In order to deal with these attacks and mitigate them, we seek to identify enterprise devices with anomalous behavior patterns, thus aiming at the detection of suspicious activity and not only known malicious TTPs. This approach is widely known as UEBA.
UEBA is a general term for tracking the behavior of users and devices over time and identifying suspicious activity. For example, if the regular working hours of a particular device are daytime business hours, but suddenly it connects in the middle of the night, the system would be able to detect this anomaly and alert you to the potential security threat. Akamai's UEBA approach involves monitoring various sources of our customers' network data, observing the behavior of their devices, and applying algorithms to identify the anomalies.
One of the algorithms we developed is called MORTON, which detects dozens of different threats every day in enterprise networks based on the existence of automatic routine DNS communication between devices and disreputable hostnames (C2).
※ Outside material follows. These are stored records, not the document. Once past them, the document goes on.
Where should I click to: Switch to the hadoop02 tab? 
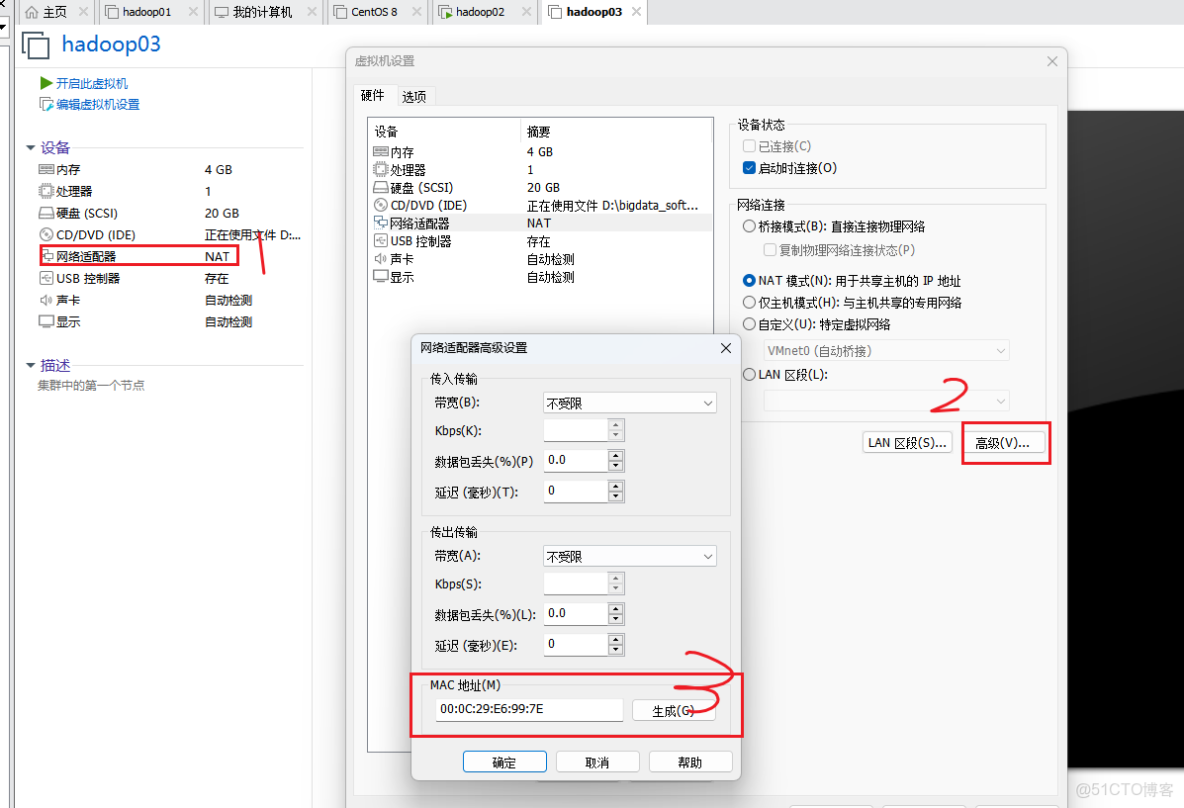click(478, 12)
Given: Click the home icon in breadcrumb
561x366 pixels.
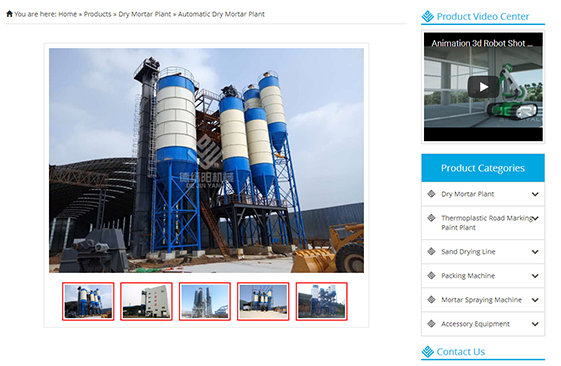Looking at the screenshot, I should 9,14.
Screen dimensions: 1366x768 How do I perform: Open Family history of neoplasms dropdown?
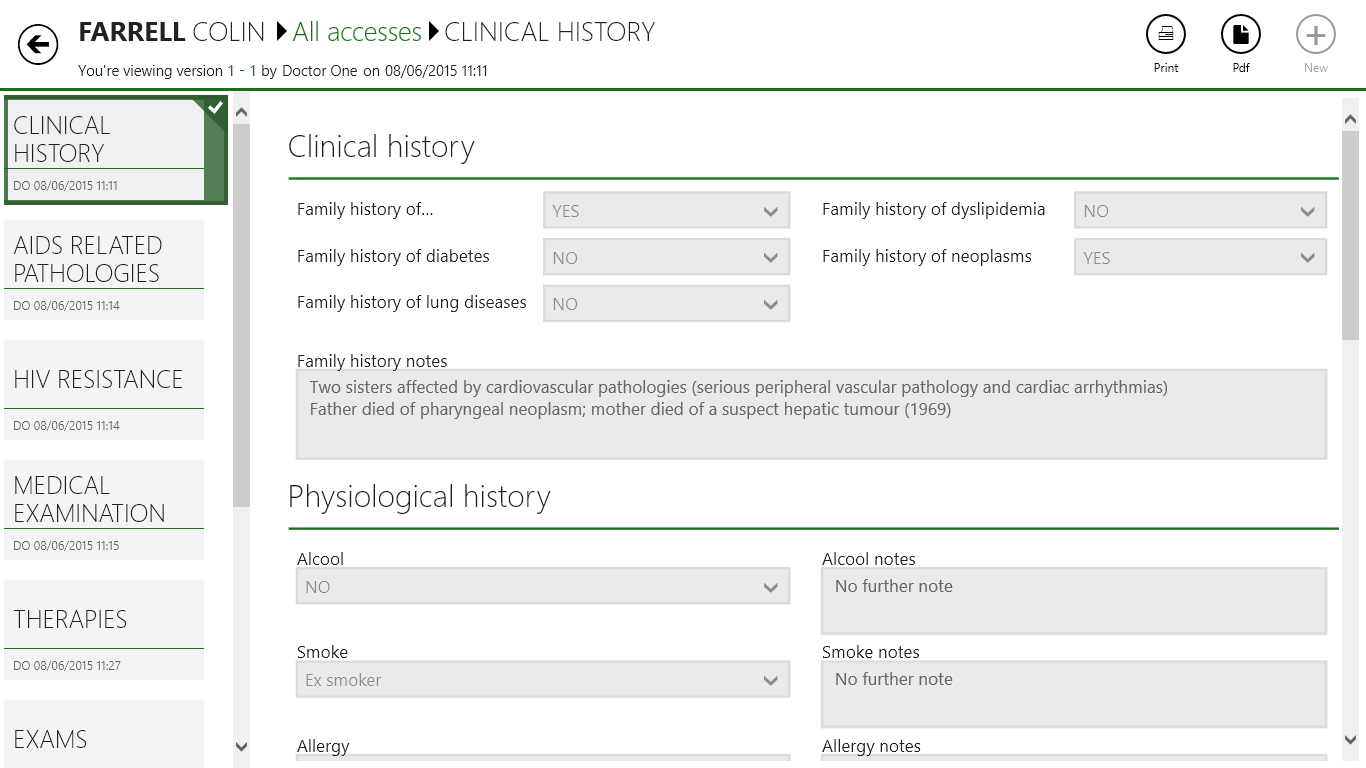coord(1200,257)
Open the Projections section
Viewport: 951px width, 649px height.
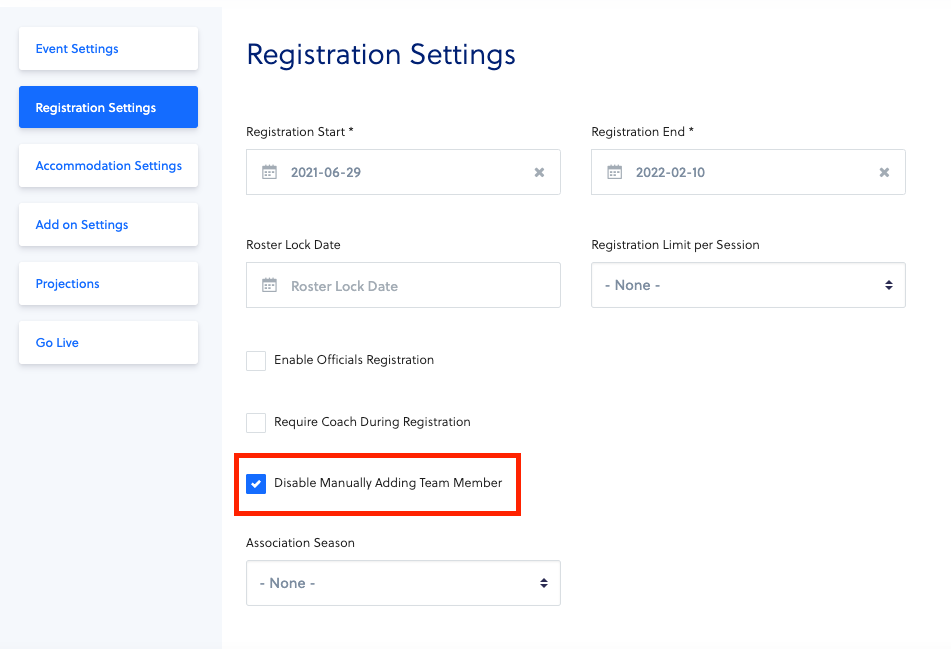(109, 283)
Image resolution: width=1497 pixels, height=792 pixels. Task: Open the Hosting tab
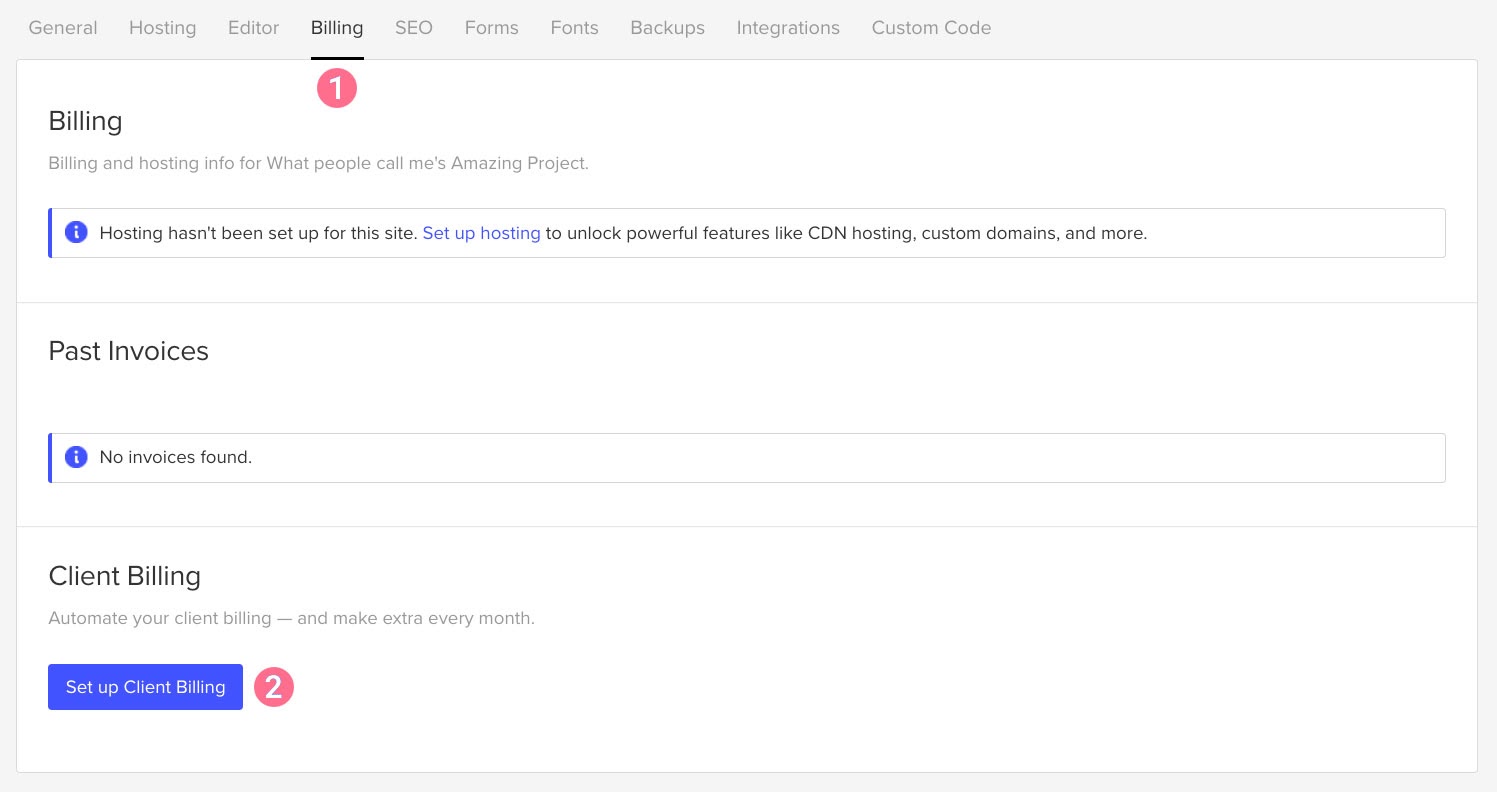click(162, 28)
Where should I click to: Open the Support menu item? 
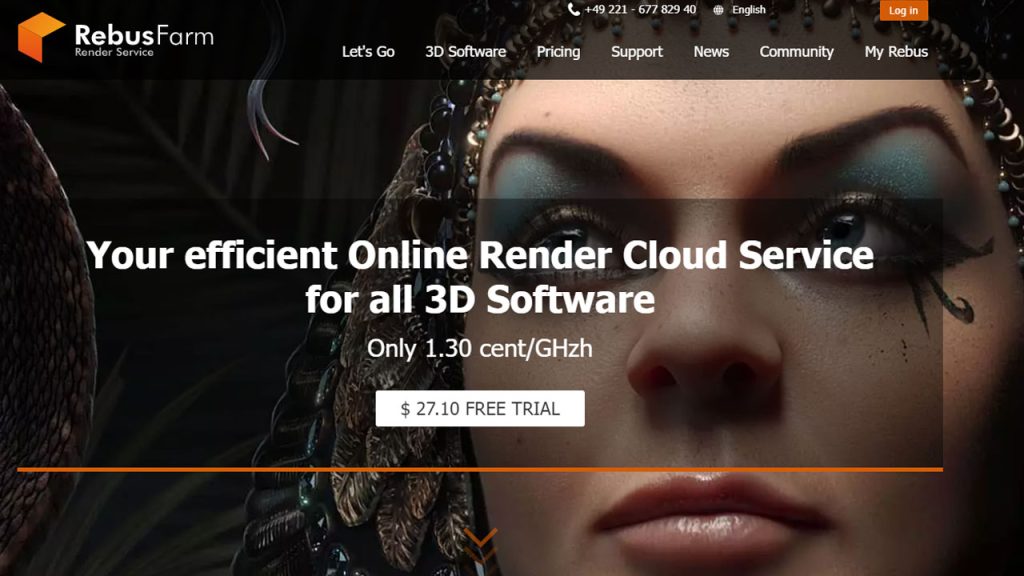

MORTON leverages an efficient signal processing technique called power spectral density (PSD) and a deep-learning model for final classification. The algorithm transforms the input, a time series of outgoing DNS queries made by the device, to a PSD vector that characterizes the intensity of periodic communication at various frequencies.
A PSD vector can be thought of as the intensity of the rate of events at particular time frequencies. Accordingly, a frequency entry within the PSD vector that has a high value indicates a routine event occurring within that frequency. Figure 2 shows a demonstration of PSD graphs as a function of frequency for two types of devices. On the right graph, a circled spike indicates that the device has a process communicating with an external server in a periodic manner; on the left, a non-compromised device shows low values across all frequencies in the PSD vector.
Once we compute a PSD vector embedding for each device, we use these vectors as an input to a feedforward neural network, a classification model that will decide whether the device is compromised. With the help of MORTON, we can identify dozens of various threats every day that leverage the automatic communication techniques.
One of the detected threats is Zusy. Zusy, also known as TinyBanker or Tinba, is a powerful Trojan that uses man-in-the-middle attacks to steal banking information and is very hard to detect. Zusy injects itself into other system processes in an attempt to convert the device into a zombie, or a compromised device that is now part of botnet.
Upon infection, the Trojan obtains sensitive data by viewing packets passed between the browser and the server or by creating a fake form that requests login information for the bank after the user accessed the legitimate website and sends that data back to one of its C2 servers. In order to maintain connection with remote servers, Zusy is known to maintain a list of hard-coded domains to use as fallback if one of the C2 servers goes down or loses communication. To showcase the detected automatic routine of DNS traffic that was generated by a device compromised with Zusy, Figure 3 describes the number of DNS queries being made to its C2 servers through four different domains over time.
This detection sparked further interest and an investigation by our Security Operations Command Center (SOCC) team to understand the nature of this suspicious activity. Figure 4 depicts an investigation into this use case using VirusTotal (VT). Every blue globe represents a domain name, and every red file represents a file that's been observed communicating to that Internet Protocol (IP) and detected as malicious.
As seen in Figure 4, the VT investigation shows that there are three specific malicious files that are communicating with three of the four domains that were detected by MORTON. The three malicious files are all labeled as Zusy by the security engines in VT. Now that we have attributed this suspicious activity to Zusy, the SOCC team can mitigate that threat.
To summarize, applying UEBA solutions can drastically advance all enterprise defense capabilities by managing and enhancing detections, stopping the latest threats, and identifying out-of-the-ordinary activity.